Stored data:
—————

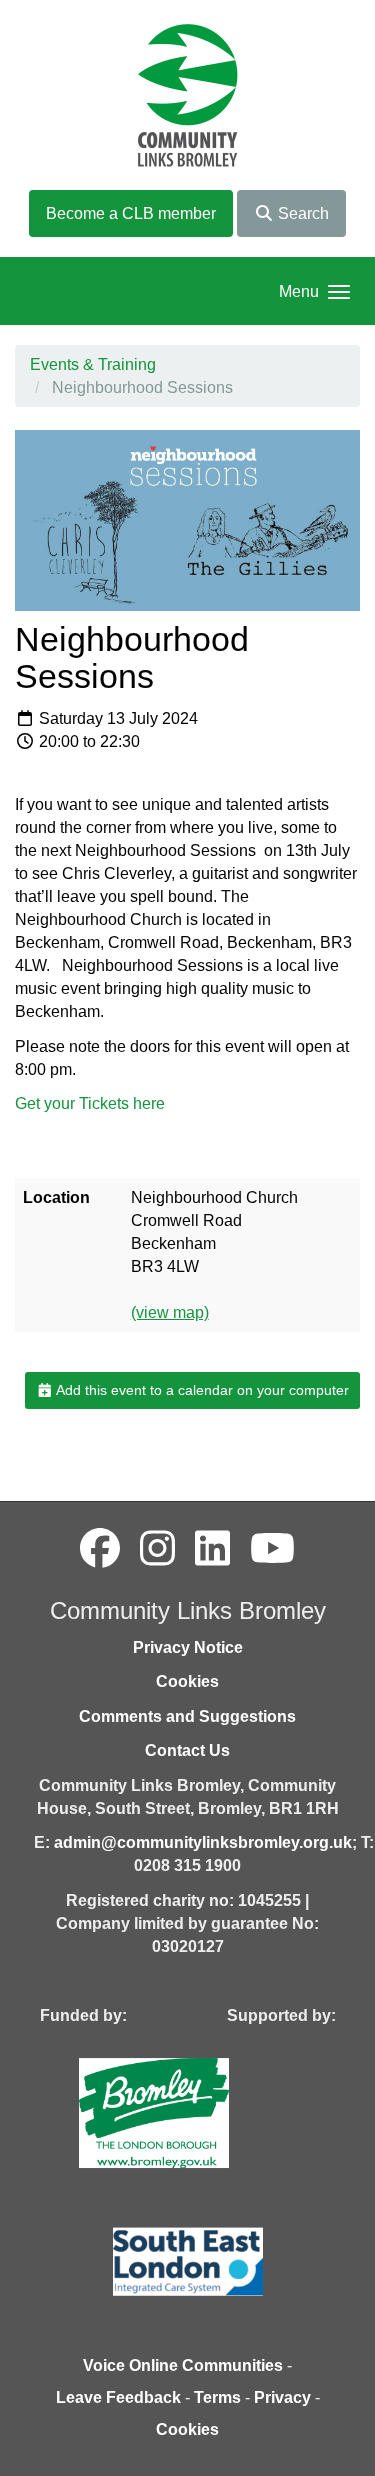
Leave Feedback (118, 2397)
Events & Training (93, 364)
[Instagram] (157, 1549)
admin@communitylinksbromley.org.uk (203, 1842)
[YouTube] (272, 1549)
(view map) (170, 1312)
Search (301, 213)
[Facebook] (100, 1549)
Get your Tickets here (90, 1103)
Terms (217, 2397)
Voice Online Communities (183, 2365)
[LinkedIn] (212, 1549)
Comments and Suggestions (187, 1716)
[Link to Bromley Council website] (184, 2111)
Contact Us (187, 1750)
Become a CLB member (131, 213)
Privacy (282, 2397)
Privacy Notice (188, 1647)
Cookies (187, 1681)
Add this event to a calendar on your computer (201, 1390)
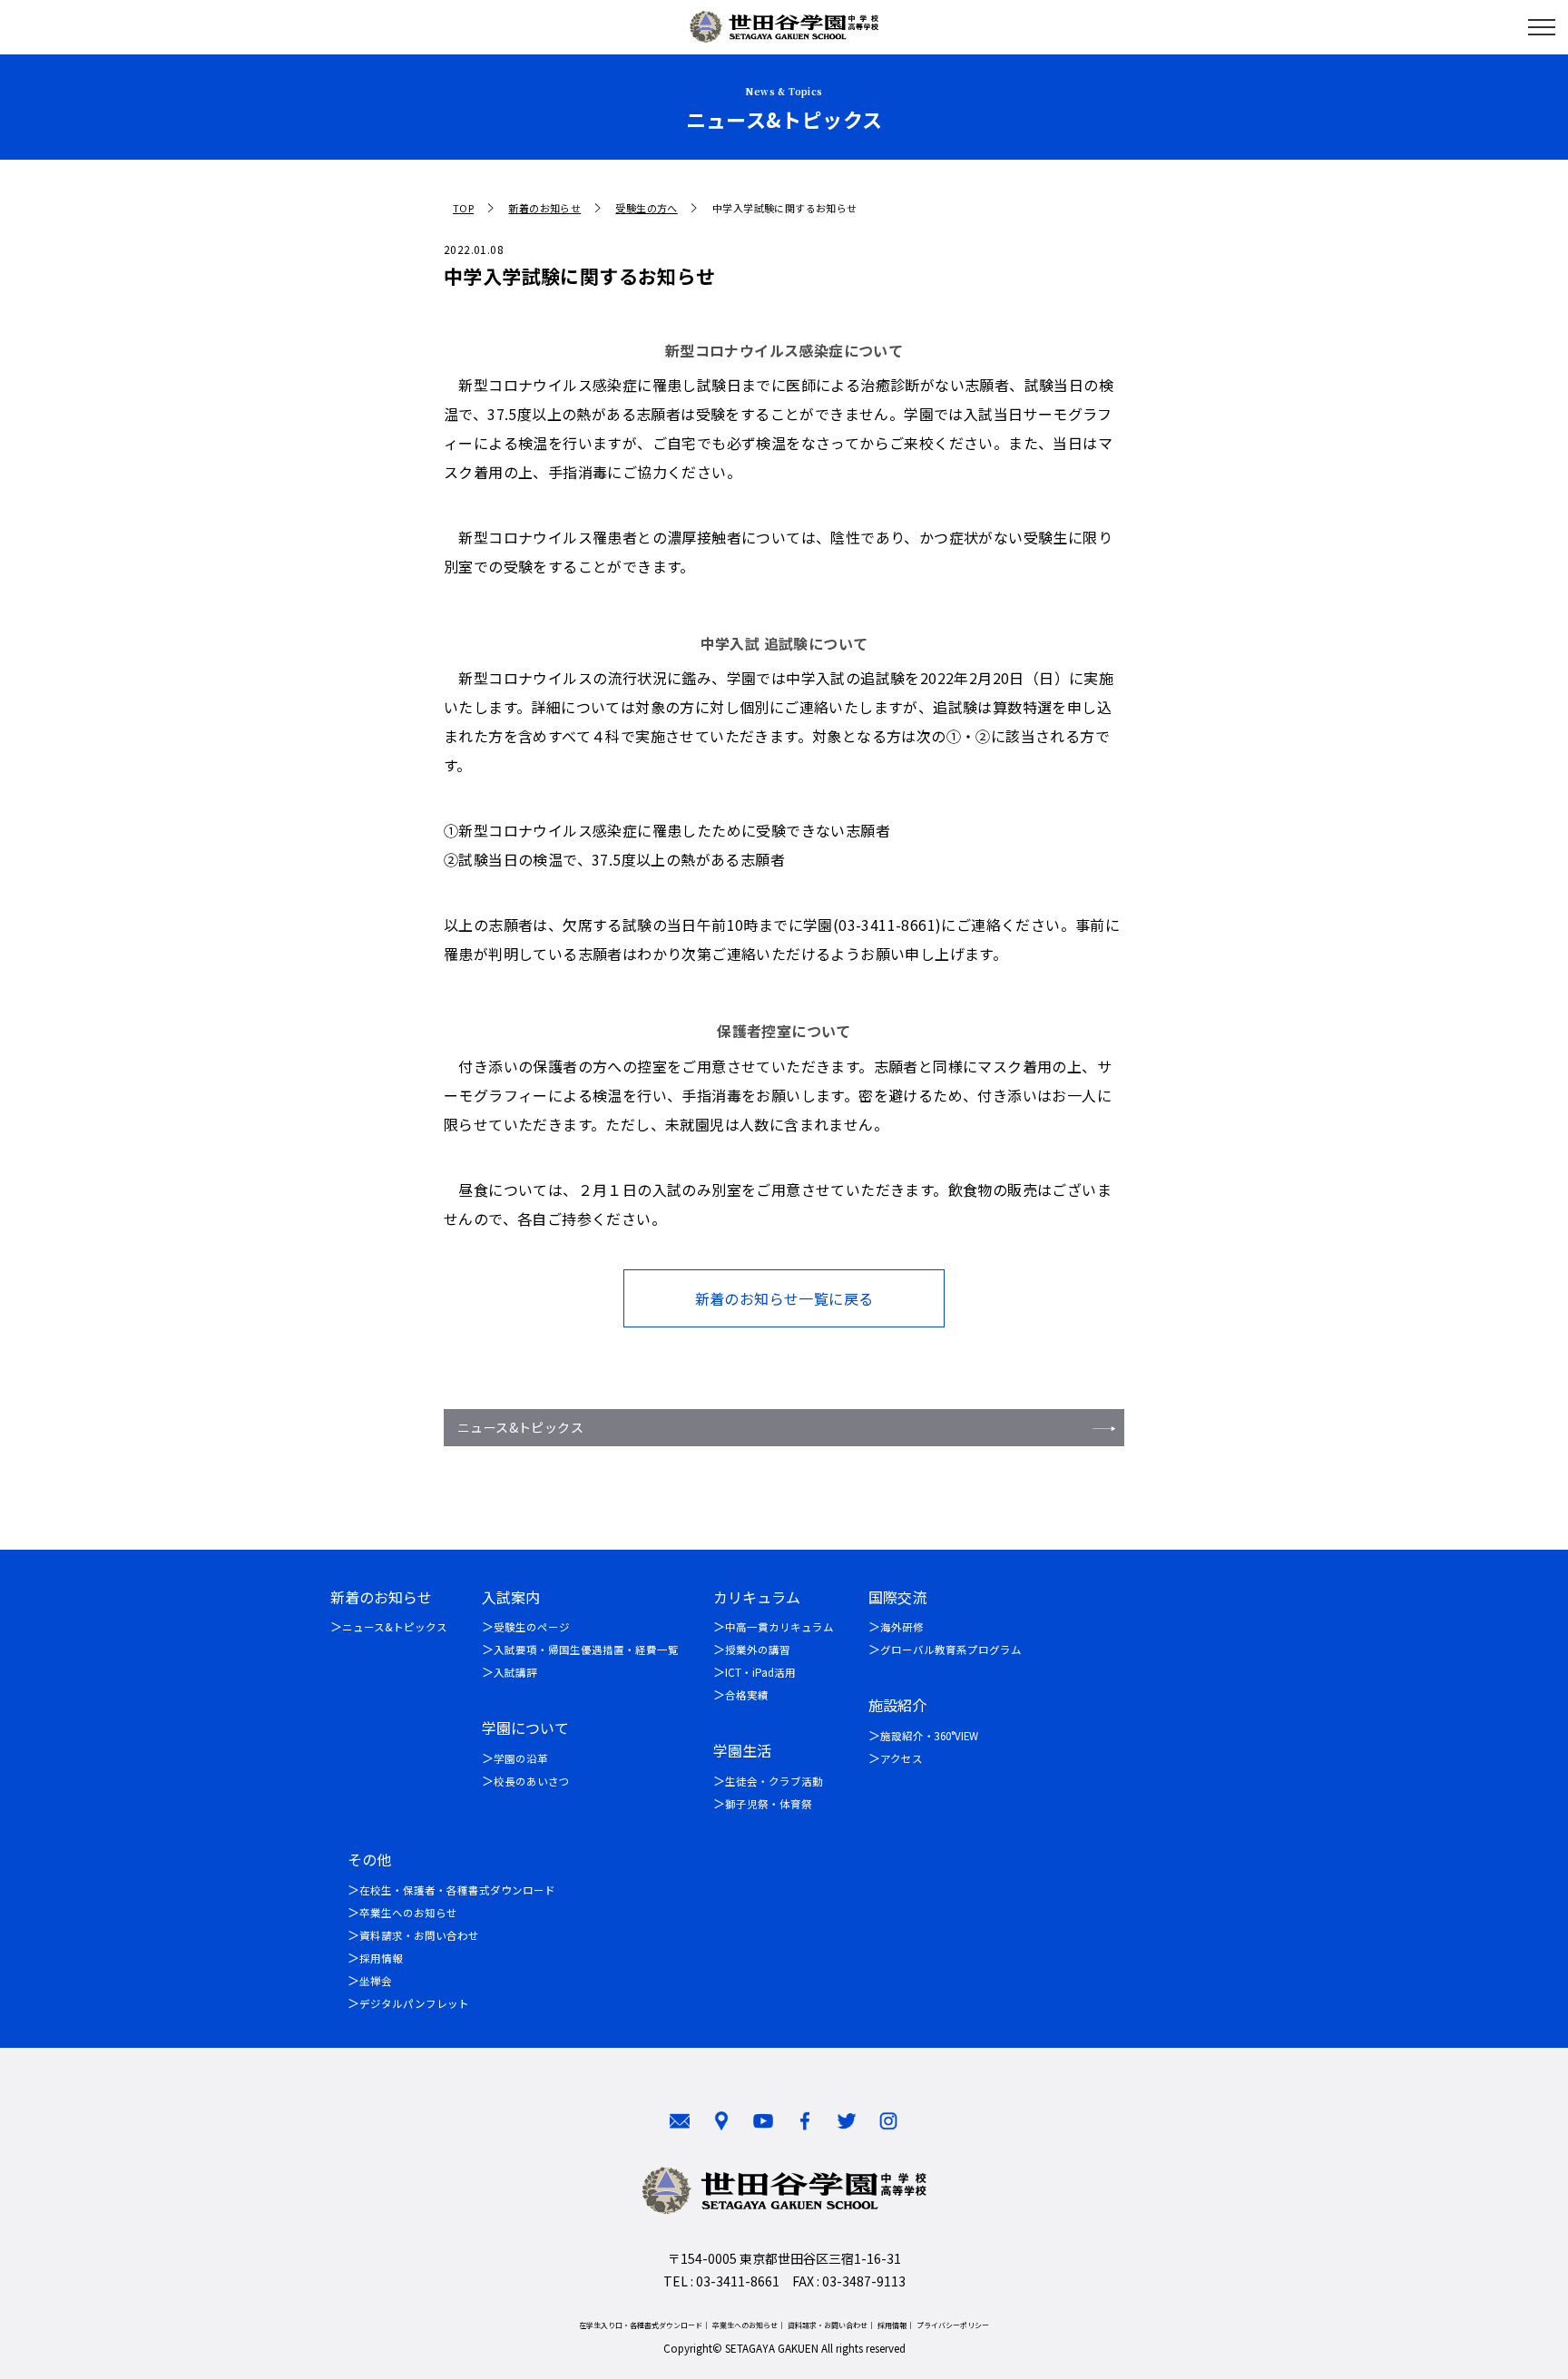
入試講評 (515, 1672)
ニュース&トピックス (520, 1427)
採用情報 (381, 1958)
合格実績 (747, 1695)
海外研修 (902, 1627)
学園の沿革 (521, 1758)
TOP (463, 208)
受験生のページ (532, 1627)
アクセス (901, 1758)
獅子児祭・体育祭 (768, 1803)
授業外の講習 (757, 1649)
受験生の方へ (646, 208)
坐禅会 (375, 1980)
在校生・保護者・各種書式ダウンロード (457, 1890)
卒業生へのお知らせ (408, 1912)
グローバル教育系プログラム (951, 1649)
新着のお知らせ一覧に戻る (784, 1298)
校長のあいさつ (532, 1781)
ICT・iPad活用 (760, 1672)
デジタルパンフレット (414, 2003)
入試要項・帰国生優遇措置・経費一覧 (586, 1649)
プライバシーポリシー (952, 2325)
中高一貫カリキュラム (779, 1627)
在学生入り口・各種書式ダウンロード (640, 2325)
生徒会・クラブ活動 (774, 1781)
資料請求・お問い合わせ (419, 1935)
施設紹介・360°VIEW (929, 1735)
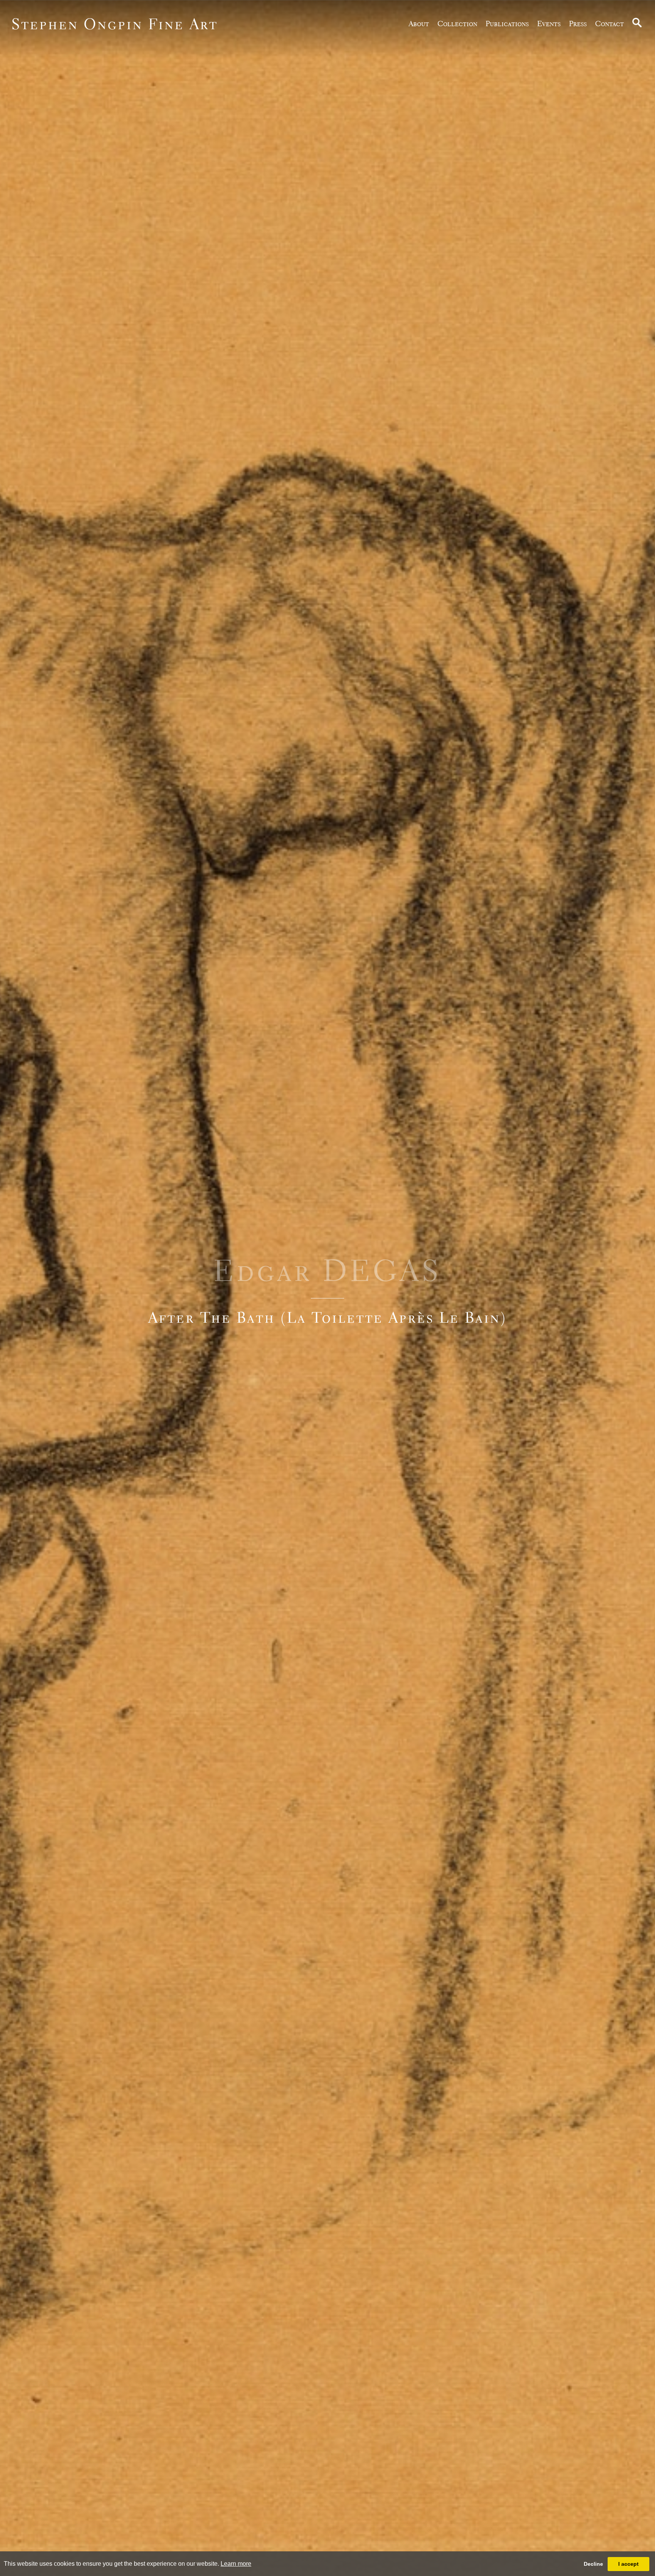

—————

Wherever the line holding "TOP (463, 208)" falls in the entries above, copy exactly from it through the line holding "入試要項・帰国生優遇措置・経費一覧 (586, 1649)", inclusive, and add nothing.

TOP (463, 208)
受験生のページ (532, 1627)
アクセス (901, 1758)
獅子児祭・体育祭 (768, 1803)
授業外の講習 (757, 1649)
受験生の方へ (646, 208)
坐禅会 (375, 1980)
在校生・保護者・各種書式ダウンロード (457, 1890)
卒業生へのお知らせ (408, 1912)
グローバル教育系プログラム (951, 1649)
新着のお知らせ一覧に戻る (784, 1298)
校長のあいさつ (532, 1781)
ICT・iPad活用 (760, 1672)
デジタルパンフレット (414, 2003)
入試要項・帰国生優遇措置・経費一覧 (586, 1649)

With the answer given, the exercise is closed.